Knast statt Altersheim Teil 3

Inzwischen kamen die Knast statt Altersheim 3 „alten Kameraden“ jeden Donnerstag in Jans Wohnung in der Moltkestraße zusammen und Werner und Dieter warteten schon gespannt, was der Jan wohl über seinen Besuch in der berüchtigten Hafenkaschemme „Ankerwinde“ über die Gepflogenheiten im Gefängnis berichten würde.
Der Jan hatte vom Dieter und vom Werner je 3,50 Euro bekommen und wenn er von sich aus den gleichen Anteil dabei legte, hatte er 10, 50 Euro zum Verzehr in der Spelunke. Er hoffte inständig, dass er den „Schweine-Erwin“ treffen würde, dessen richtigen Namen er nicht kannte, aber er wusste aus seiner Werftzeit, dass dieser Mensch noch keinen Handschlag ehrliche Arbeit im Leben geleistet hatte, ähnlich wie die Großkopfeten aus der Zeitung.
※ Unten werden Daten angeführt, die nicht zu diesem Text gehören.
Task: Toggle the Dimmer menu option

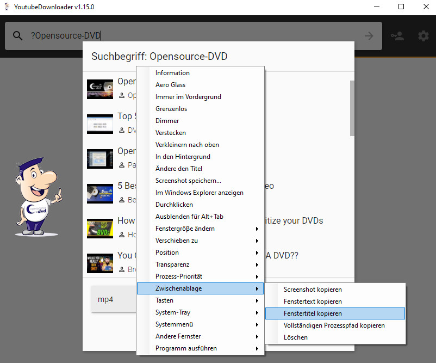Action: (x=167, y=121)
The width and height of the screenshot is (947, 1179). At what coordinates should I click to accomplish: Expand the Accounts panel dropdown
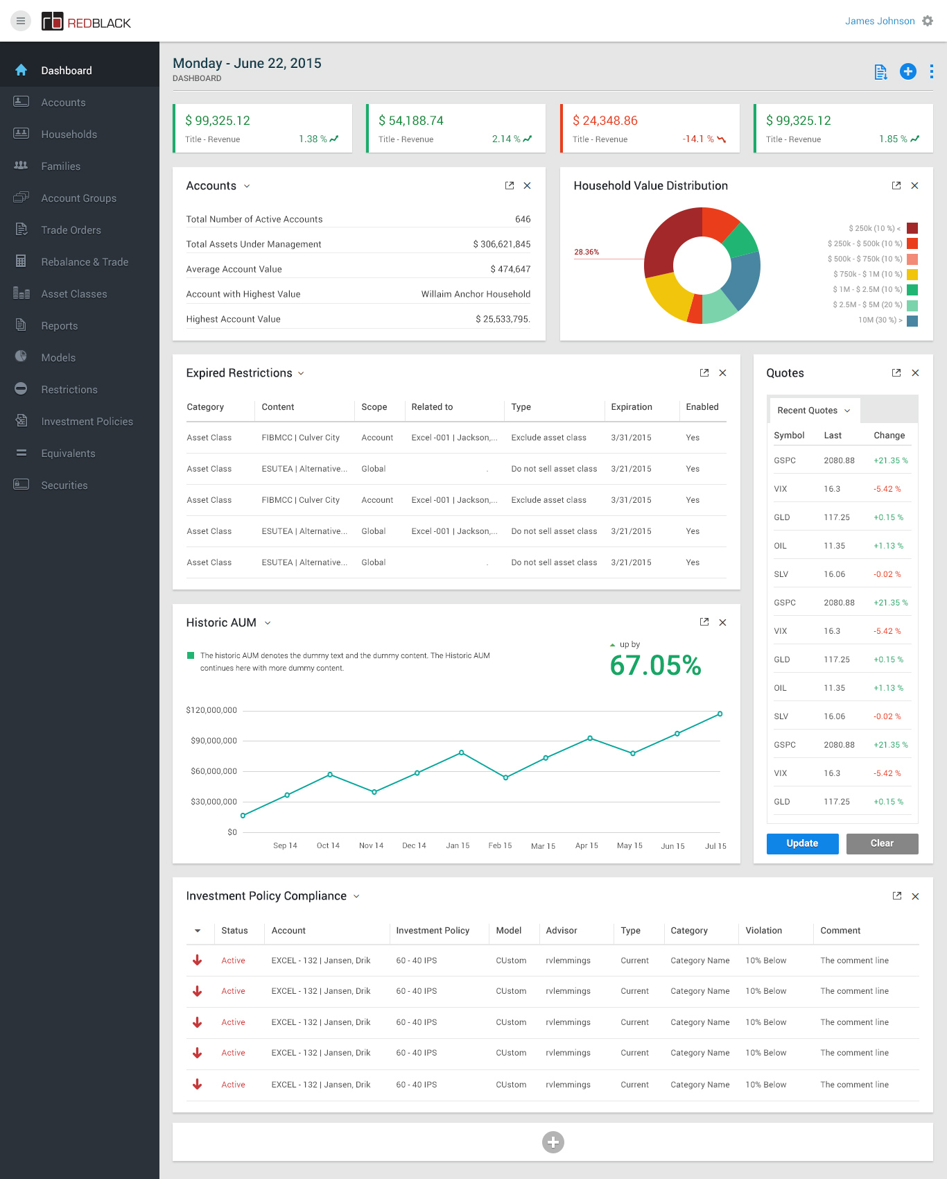(247, 187)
Wovon Schweine-erwin eigentlich lebte, konnte oder wollte niemand so genau sagen, aber ab und an ging er auf Staatskosten in „Urlaub“ und da würde er bestimmt die richtige Auskunftsquelle für den Jan und seine Freunde sein.

Kurz nach 14 Uhr war Jan in der Kneipe weil er die Schichtzeiten der Schauerleute kannte und tatsächlich war Leben und Trubel in der Bude. Es stank wie immer nach Bier, Rauch, Schweiß und Erbrochenem und in einer Ecke, die wohl schon seit 15 Jahren sein Stammplatz war, saß der Schweine-Erwin.
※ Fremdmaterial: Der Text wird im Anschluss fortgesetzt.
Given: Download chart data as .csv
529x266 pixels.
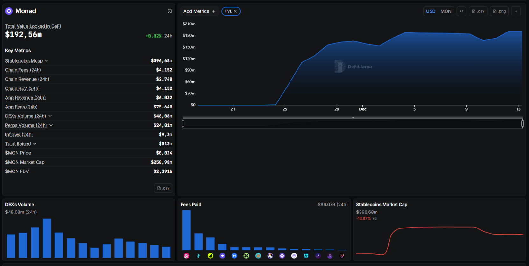Looking at the screenshot, I should tap(478, 11).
Jan sah, dass auch Schweine-erwin älter geworden war und sein Gesicht war gezeichnet mit tiefen Kerben und Falten. Jan konnte nicht deuten, ob es sich um Spuren von Trauer und Verbitterung handelte oder ob es Brutalität und Skrupellosigkeit, Hinterhältigkeit waren. Vielleicht war es auch ein Magengeschwür.

Der Erwin, wenn er denn so heißen sollte, erkannte Jan und als er hörte, was er wissen wollte, gab er bereitwillig Auskunft.“ Wasser und Brot als Vollnahrung gibt  es schon lange nicht mehr im Strafvollzug“, meinte Erwin, “ und je nach Laune der Anstaltsleitung kann man Zeitung lesen, Bücher ausleihen oder gar Fernsehen“. Wobei in den Anstalten oft ein Gemeinschaftsraum zum Fernsehen war und man müsse sich mit den anderen Insassen auf das Programm einigen.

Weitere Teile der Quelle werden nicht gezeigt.